How to complete this task -> Line by line, retype the material exactly and leave each picture out.

Exercise inputs ->
* * *

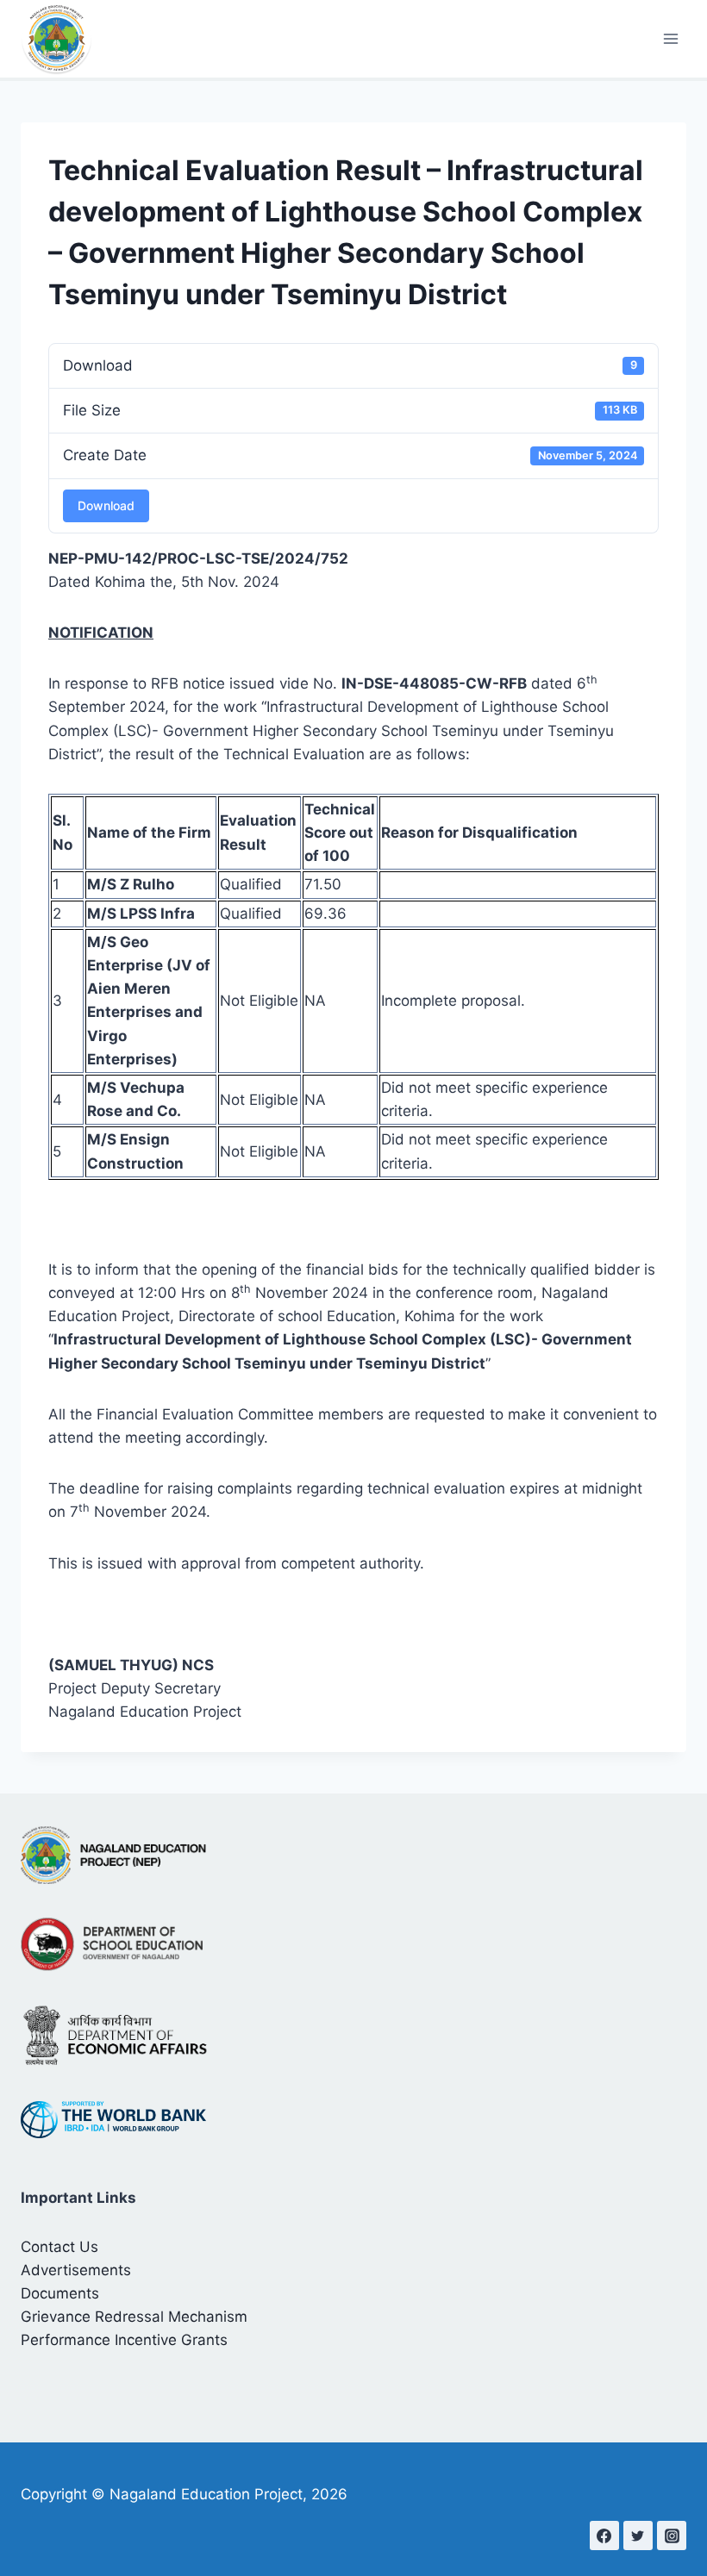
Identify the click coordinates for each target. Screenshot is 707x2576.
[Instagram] (671, 2535)
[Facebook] (604, 2535)
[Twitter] (638, 2535)
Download (106, 505)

* * *

Reply to the task ->
Identify the click coordinates for each target. Screenshot is 707x2576.
[Instagram] (671, 2535)
[Facebook] (604, 2535)
[Twitter] (638, 2535)
Download (106, 505)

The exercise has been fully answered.